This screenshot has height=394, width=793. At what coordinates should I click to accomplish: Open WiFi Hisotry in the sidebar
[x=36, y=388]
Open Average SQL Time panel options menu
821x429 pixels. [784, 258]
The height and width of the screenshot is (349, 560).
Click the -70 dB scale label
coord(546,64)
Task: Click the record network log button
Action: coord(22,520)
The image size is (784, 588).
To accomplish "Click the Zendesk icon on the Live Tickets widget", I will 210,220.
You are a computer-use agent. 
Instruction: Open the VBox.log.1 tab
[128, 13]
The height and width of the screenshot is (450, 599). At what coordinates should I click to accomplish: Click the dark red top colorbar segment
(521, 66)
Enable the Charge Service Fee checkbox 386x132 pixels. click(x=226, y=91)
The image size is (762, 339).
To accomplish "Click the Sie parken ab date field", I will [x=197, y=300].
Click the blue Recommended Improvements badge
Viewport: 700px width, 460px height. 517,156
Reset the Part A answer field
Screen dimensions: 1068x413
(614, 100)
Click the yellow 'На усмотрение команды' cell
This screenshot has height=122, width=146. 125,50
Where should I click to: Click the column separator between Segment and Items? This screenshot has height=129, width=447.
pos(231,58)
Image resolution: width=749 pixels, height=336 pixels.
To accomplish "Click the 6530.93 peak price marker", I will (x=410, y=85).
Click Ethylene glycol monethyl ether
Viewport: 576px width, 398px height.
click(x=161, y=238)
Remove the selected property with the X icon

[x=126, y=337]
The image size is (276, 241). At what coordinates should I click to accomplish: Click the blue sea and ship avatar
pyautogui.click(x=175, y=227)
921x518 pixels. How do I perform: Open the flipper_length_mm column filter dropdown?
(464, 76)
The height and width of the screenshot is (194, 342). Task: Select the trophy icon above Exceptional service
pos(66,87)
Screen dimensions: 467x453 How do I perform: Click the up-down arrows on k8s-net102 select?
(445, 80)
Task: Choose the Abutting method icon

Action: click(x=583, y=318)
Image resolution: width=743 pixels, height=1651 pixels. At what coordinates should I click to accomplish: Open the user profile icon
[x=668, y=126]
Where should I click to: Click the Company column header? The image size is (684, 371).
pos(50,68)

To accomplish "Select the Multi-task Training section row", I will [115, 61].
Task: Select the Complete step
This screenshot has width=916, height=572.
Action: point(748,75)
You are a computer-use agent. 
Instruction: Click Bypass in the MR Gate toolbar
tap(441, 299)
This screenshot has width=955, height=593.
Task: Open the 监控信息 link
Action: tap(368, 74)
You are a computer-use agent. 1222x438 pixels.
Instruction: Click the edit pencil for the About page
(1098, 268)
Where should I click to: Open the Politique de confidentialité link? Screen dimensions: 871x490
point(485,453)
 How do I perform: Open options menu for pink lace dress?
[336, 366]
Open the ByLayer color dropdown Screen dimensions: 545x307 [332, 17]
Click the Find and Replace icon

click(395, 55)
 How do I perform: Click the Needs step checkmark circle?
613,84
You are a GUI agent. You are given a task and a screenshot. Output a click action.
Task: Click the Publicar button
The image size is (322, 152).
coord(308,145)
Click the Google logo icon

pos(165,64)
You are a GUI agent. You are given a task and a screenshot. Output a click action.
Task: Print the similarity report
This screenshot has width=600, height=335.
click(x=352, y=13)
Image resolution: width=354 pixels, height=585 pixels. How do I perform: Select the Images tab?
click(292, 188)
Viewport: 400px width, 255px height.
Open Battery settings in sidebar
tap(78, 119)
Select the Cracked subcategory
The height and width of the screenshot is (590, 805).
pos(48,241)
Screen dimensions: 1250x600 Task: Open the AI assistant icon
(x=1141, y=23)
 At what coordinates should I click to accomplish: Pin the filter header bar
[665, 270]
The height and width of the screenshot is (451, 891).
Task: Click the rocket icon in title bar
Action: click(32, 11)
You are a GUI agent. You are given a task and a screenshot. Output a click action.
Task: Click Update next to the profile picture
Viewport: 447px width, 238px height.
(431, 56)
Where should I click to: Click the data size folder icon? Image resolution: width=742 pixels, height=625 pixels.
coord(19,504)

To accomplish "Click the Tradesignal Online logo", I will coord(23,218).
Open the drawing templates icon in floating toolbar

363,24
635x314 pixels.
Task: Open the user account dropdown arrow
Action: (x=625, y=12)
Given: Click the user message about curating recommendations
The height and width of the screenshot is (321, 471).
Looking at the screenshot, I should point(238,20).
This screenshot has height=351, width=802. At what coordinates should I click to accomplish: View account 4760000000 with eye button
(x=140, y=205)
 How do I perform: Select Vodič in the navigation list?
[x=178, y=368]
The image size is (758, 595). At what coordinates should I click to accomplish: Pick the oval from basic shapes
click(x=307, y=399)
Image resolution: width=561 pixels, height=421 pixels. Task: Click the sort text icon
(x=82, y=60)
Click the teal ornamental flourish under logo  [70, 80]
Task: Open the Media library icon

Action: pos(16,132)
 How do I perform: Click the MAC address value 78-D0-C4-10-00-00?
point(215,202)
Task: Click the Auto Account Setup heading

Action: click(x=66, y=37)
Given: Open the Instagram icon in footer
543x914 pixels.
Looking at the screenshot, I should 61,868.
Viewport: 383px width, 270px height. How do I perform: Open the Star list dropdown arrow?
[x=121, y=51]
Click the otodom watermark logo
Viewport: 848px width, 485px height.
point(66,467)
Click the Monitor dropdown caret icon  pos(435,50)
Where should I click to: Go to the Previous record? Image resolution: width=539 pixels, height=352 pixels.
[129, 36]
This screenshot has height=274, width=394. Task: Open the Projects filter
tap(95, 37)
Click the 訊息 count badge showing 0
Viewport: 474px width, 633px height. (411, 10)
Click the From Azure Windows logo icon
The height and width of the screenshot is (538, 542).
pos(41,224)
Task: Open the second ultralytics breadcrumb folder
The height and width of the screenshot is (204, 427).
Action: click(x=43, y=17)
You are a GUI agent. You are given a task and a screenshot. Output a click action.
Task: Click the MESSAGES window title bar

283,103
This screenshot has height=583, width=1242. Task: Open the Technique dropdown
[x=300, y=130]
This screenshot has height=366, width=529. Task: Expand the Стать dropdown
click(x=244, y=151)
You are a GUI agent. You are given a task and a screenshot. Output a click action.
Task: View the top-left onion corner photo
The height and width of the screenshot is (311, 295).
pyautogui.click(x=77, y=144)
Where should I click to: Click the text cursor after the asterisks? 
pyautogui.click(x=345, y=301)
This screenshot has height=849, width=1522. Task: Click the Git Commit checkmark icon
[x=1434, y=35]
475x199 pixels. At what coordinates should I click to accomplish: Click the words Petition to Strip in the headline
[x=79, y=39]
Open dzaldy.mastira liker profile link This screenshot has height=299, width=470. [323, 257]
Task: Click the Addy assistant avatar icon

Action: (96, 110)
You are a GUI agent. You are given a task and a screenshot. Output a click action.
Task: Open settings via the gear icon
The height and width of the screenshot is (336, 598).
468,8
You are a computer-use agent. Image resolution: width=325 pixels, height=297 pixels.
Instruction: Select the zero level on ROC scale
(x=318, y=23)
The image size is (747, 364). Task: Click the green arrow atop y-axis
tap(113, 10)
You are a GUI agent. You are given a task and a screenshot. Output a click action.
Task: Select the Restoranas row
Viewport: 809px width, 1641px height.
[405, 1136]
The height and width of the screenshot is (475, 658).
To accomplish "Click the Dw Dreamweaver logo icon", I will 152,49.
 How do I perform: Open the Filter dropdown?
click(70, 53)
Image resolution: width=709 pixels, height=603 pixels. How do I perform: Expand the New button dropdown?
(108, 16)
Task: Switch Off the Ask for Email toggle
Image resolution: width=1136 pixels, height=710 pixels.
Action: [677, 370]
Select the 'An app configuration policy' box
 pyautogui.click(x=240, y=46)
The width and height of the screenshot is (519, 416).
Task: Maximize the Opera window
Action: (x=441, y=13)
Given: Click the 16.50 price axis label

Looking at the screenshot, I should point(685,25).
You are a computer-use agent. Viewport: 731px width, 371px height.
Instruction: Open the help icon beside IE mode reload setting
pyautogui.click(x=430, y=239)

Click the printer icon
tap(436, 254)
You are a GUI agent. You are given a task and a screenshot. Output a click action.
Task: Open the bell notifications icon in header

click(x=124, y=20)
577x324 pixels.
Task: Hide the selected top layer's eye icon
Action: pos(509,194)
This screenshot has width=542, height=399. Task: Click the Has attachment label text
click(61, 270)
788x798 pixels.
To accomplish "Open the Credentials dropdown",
+ + + + +
Exercise instructions: Nothing but the lines from the one with "788x798 pixels." through the end of the data above should be repeated, each exactly as it stands.

The answer:
788x798 pixels.
To accomplish "Open the Credentials dropdown",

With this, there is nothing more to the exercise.